I kept taking calls for interviews from national and international media, during the quick ride from the airport to downtown Rio, and it was only there, in the thronged streets, that I finally lifted my head and felt some relief. Thousands of people had come out to protest the murders. Many people who had been privileged to know Marielle better than I did spoke of her, and the words persistence, down-to-earth, and cheerfulness kept cropping up.
Cheerfulness is not a trait we tend to think of as characterizing human rights defenders, who spend their days gazing directly at the worst things humans can do to each other. But Marielle drew her joyful, assertive spirit from the communities she represented, most recently as a councilwoman in Rio de Janeiro.
Yet Marielle and Anderson are only the most recent victims, like tens of thousands of others throughout Brazil, of a failing public security policy.
In a country where inequality and endemic violence victimize such people every day, there is no way to overemphasize the importance of Marielle’s fierce, calm, unyielding representation. She denounced police abuses in poor neighborhoods and defended the fundamental right of every citizen, regardless of origin or social status, to live safely.
In return, some detractors accused Marielle of defending "bandits"—and even in the shadow of the crime that has forever silenced her, critics continue to speak as though her work for a functional system of justice and public order was somehow suspect. The current military approach to fighting crime in poor communities and a disrespect for fundamental rights fuel an unending cycle of violence and corruption. Victims of this failure are not only the residents of poor neighborhoods and human rights defenders but also the police themselves, something Marielle was acutely aware of.

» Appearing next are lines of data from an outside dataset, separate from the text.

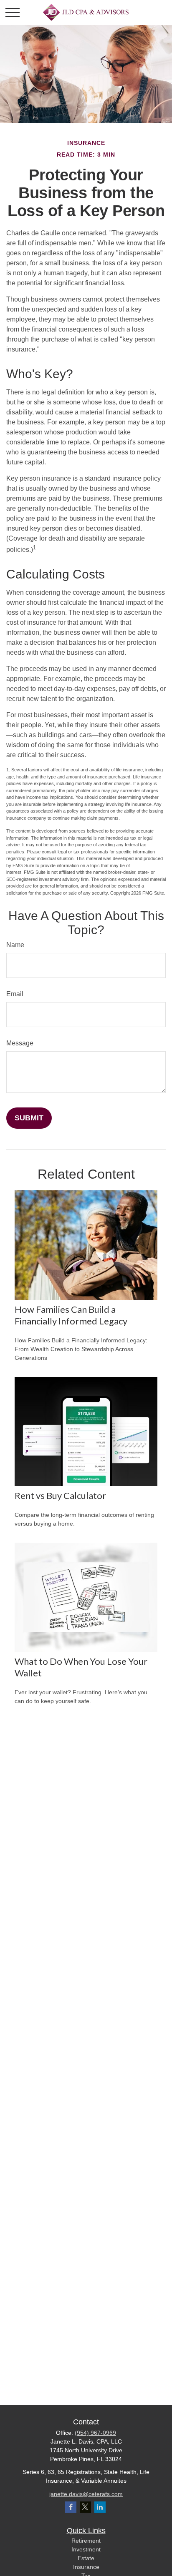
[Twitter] (85, 2507)
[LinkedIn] (100, 2507)
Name (15, 944)
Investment (86, 2549)
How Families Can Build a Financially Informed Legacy (71, 1315)
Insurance (86, 2567)
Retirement (86, 2540)
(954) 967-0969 (95, 2432)
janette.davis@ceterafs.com (86, 2494)
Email (14, 993)
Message (19, 1043)
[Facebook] (70, 2507)
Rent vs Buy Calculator (60, 1495)
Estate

As I stood on tiptoe at the corner of the state legislative assembly of Rio de Janeiro, watching the crowd grow and listening to demands for a through and independent investigation of the murders of Marielle and Anderson, hope started to sprout once again through the cold gray loneliness of impotence. We will achieve clarity about this horrendous crime, hold those responsible to account and bring justice for the families and the wider community of Rio and Brazil.
That’s the pledge I felt rising from the crowded sidewalks of downtown Rio. We will fight for human rights and against impunity. That is the only way to end the chronic insecurity that afflicts us all.